主なポイント:
- FORTITUDE Phase I/II、主要および主要な副次バイオマーカー評価項目を達成
- Del-braxは51人の患者コホートにおいてKHDC1Lおよびクレアチンキナーゼ値を低下
- Phase IIIは200人を登録中、ノバルティスは規制当局とデータに関する協議を開始予定
主なポイント:

主なポイント:
ノバルティスAGは木曜日、実験的治療薬delpacibart braxlosiran(del-brax)が、FORTITUDE Phase I/II試験のバイオマーカーコホートにおいて主要評価項目および主要な副次評価項目を達成し、顔面肩甲上腕型筋ジストロフィー(FSHD)患者におけるKHDC1Lおよびクレアチンキナーゼ値を低下させたと発表した。
「FORTITUDEバイオマーカーコホートのデータは、del-braxの初期用量漸増コホートで観察された標的結合および下流の筋保護効果を重要な形で再現しています」と、ノバルティスの神経科学および遺伝子治療開発グローバル責任者であるNazem Atassi氏は声明で述べた。「これらの結果は、当社のPhase III試験で実施している投与レジメンを検証し、del-braxがFSHD患者に有意義な影響を与える可能性をさらに裏付けるものです」
バイオマーカーコホートであるコホートCは、16歳から70歳の51人の患者を対象に、del-brax 2 mg/kgを6週間ごとに12カ月間投与し、プラセボと比較評価した。主要評価項目は、DUX4調節循環バイオマーカーであるKHDC1Lの血漿中濃度変化を測定し、主要な副次評価項目は筋損傷のマーカーであるクレアチンキナーゼを追跡した。安全性プロファイルは、2 mg/kgおよび4 mg/kgの用量を試験した2つの初期用量漸増コホートのこれまでの結果と一致していた。
FSHDは最も一般的な筋ジストロフィーの一つであり、米国および欧州連合では推定4万5000人から8万7000人が罹患している。
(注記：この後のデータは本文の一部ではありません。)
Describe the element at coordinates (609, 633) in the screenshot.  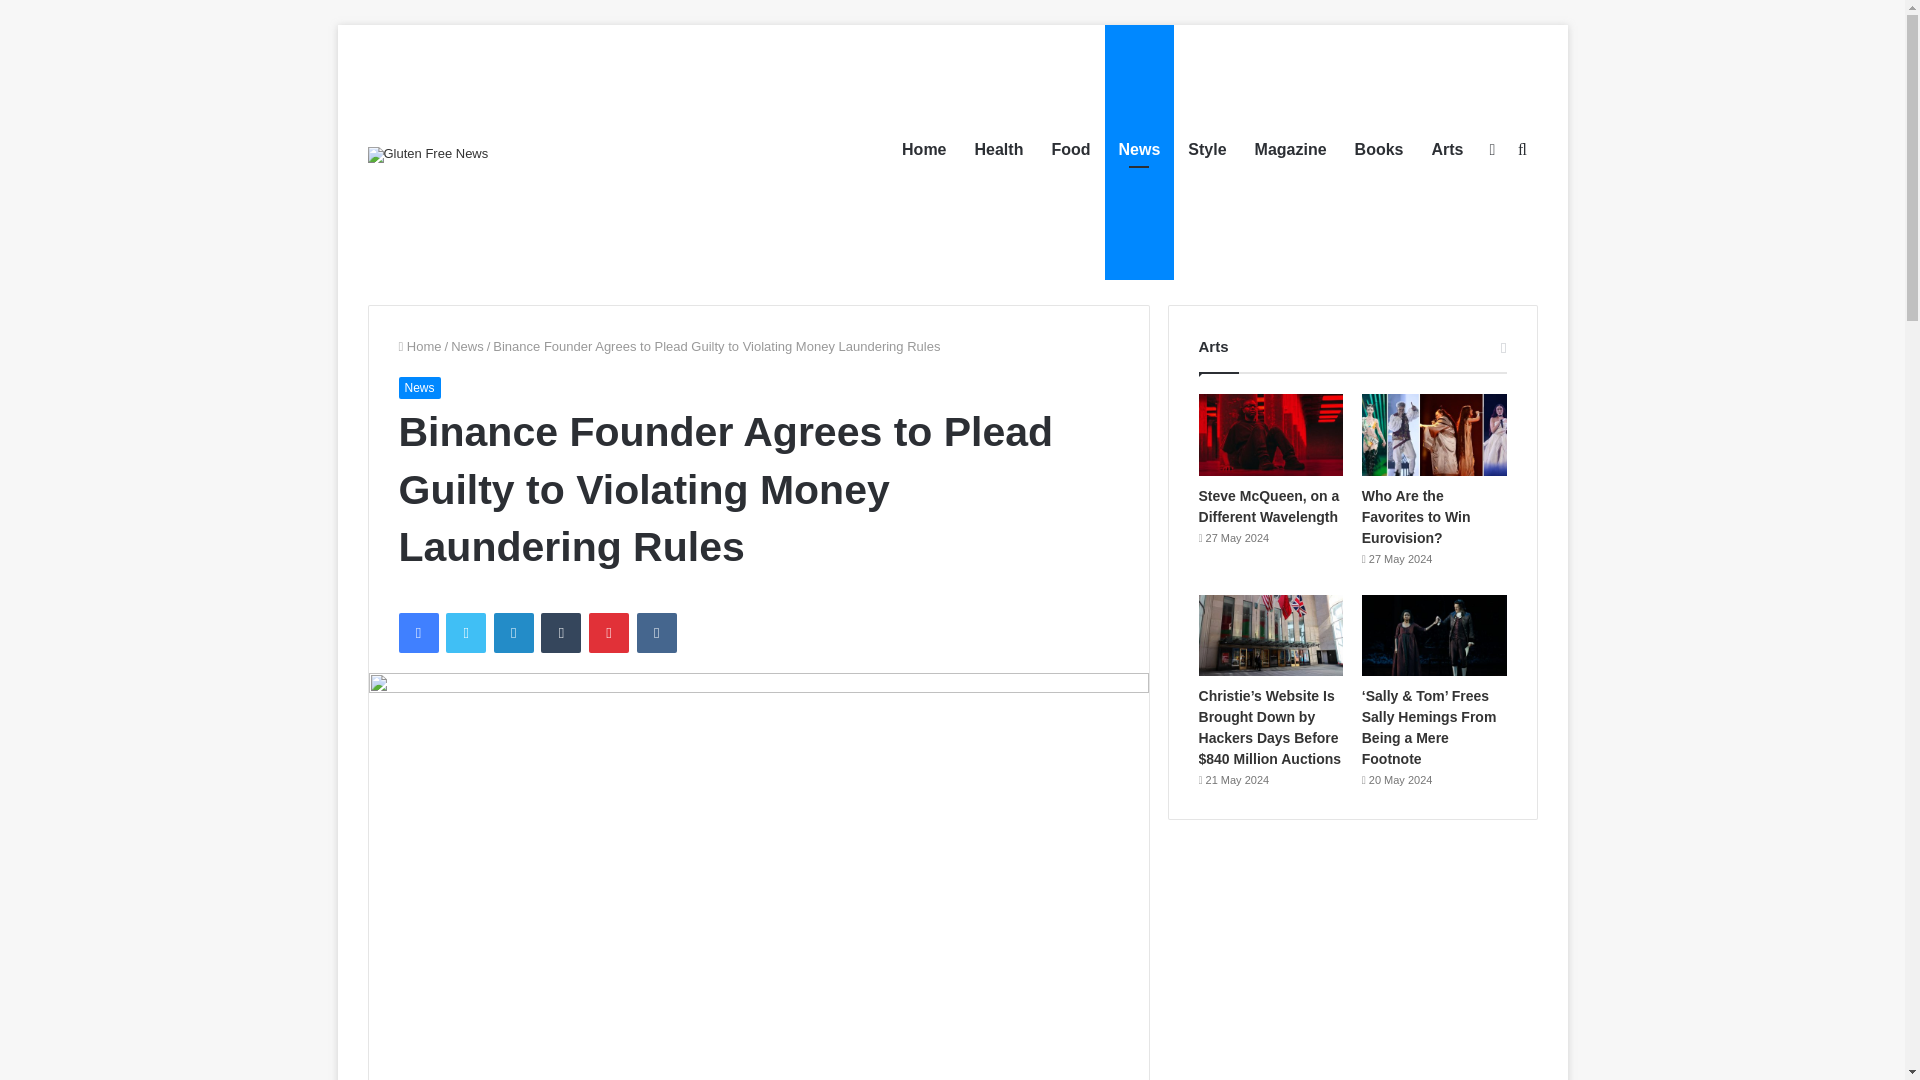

DUX4遺伝子の異常発現によって引き起こされるこの疾患は、通常10代または成人早期に発症し、進行性の筋力低下、疼痛、障害を引き起こし、患者の約20%が車椅子依存となる。現在、承認された治療薬は存在しない。
Del-braxは、モノクローナル抗体の組織特異性とオリゴヌクレオチドの精密性を組み合わせ、筋細胞内でDUX4発現を抑制するsiRNAを送達する。本治療薬はFDAからオーファンドラッグおよびファストトラック指定を、EMAからはオーファンドラッグ指定を取得している。ノバルティスは2026年2月にAvidity Biosciencesを買収した際に本薬剤を獲得し、この取引では筋強直性ジストロフィー1型を対象としたPhase IIIのdelpacibart-etedesiran(del-desiran)およびデュシェンヌ型筋ジストロフィーを対象としたPhase IIのdelpacibart-zotadirsen(del-zota)も追加された。
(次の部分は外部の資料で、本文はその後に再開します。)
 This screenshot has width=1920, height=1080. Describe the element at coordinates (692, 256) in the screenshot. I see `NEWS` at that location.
Phase III FORTITUDE-3試験(NCT07038200)は現在、16歳から70歳のFSHD患者200人を登録中である。主要評価項目は、米国では定量的筋力テスト、欧州では10メートル歩行・走行テストであり、副次評価項目には追加の機能測定および患者報告アウトカムが含まれる。ノバルティスは、Phase I/IIデータについて世界の規制当局との協議を計画している。
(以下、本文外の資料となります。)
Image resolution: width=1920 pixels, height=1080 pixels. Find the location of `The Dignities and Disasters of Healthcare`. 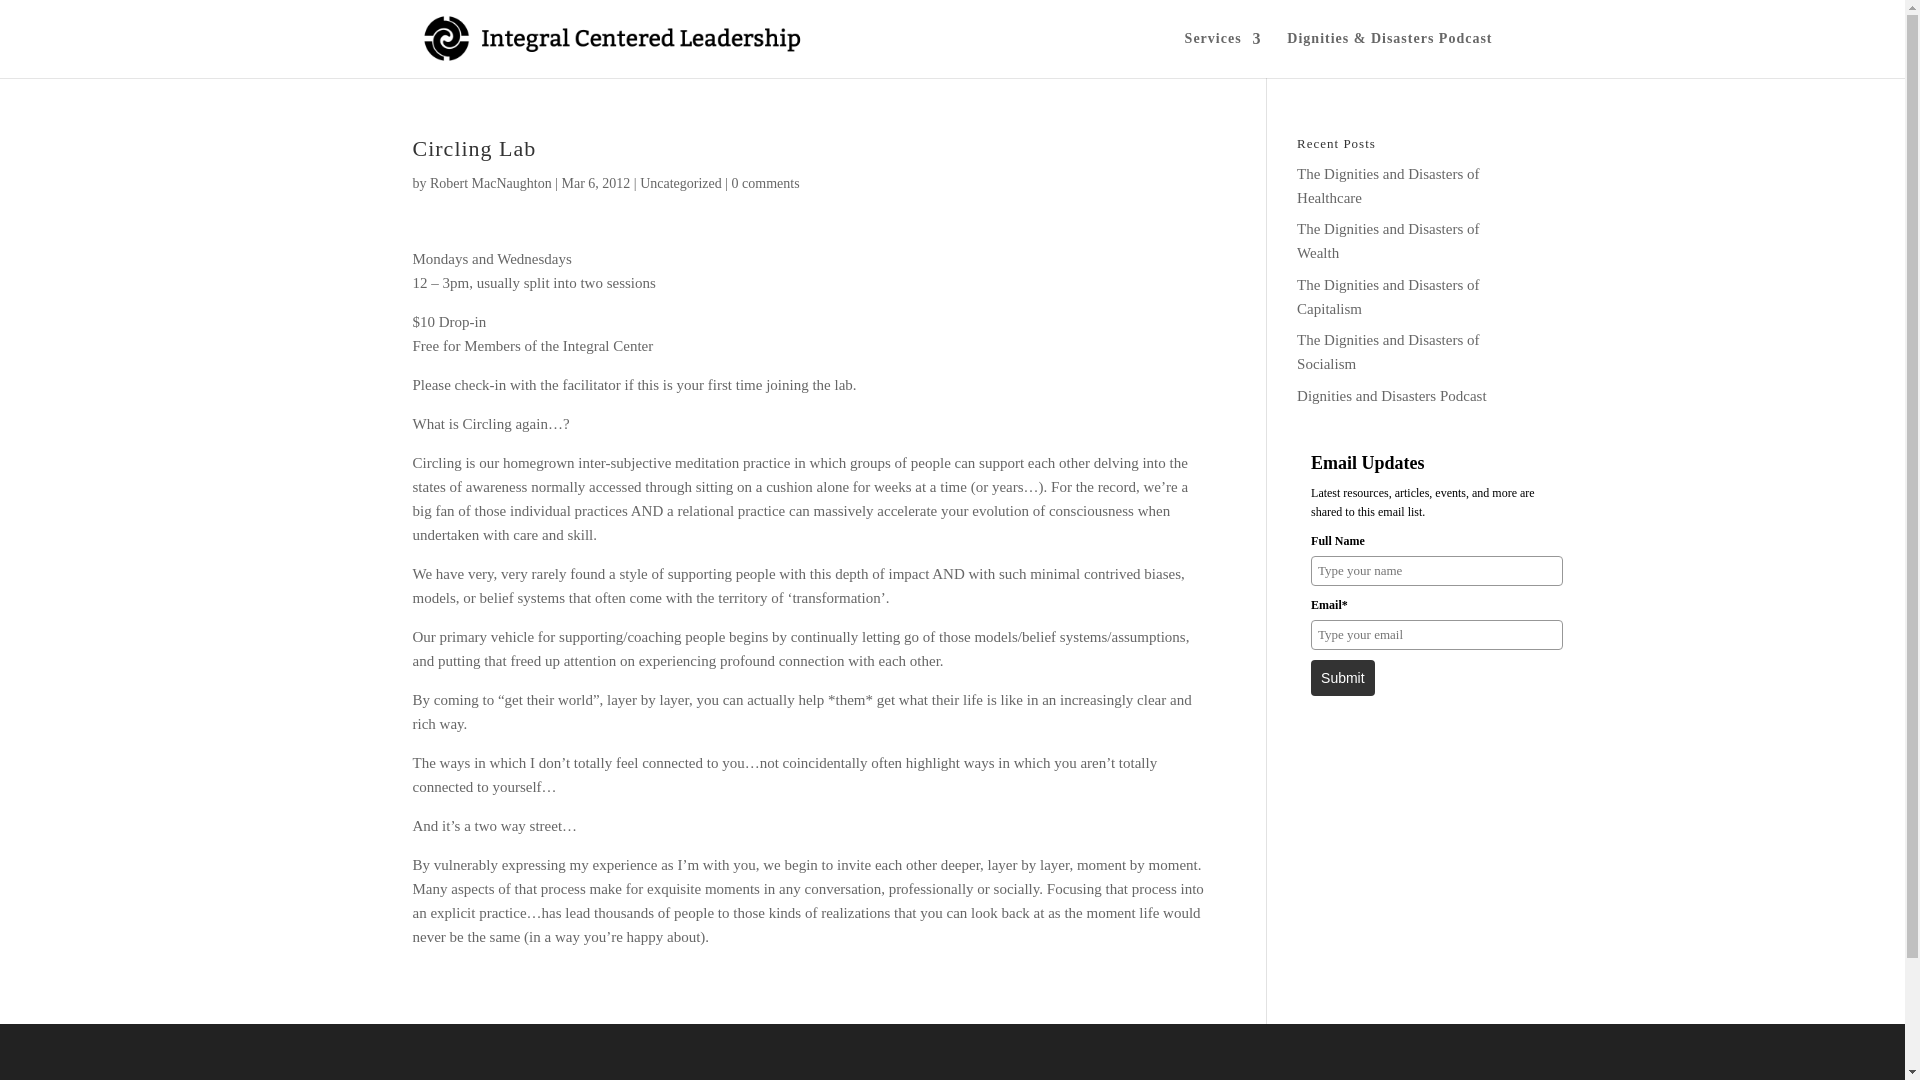

The Dignities and Disasters of Healthcare is located at coordinates (1388, 186).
今回のポジティブな結果により、del-braxは臨床試験においてFSHDに対する疾患修飾の可能性を示す唯一の治験薬として位置づけられる。進行中のPhase III試験での成功とその後の規制承認が得られれば、ノバルティスは脊髄性筋萎縮症フランチャイズを通じて強力なポジションを既に持つ神経筋市場において、ファーストインクラスの治療薬を手にすることになる。投資家は、世界の保健当局との協議後に規制当局への提出スケジュールに注目するだろう。
本記事は情報提供のみを目的としており、投資助言を構成するものではない。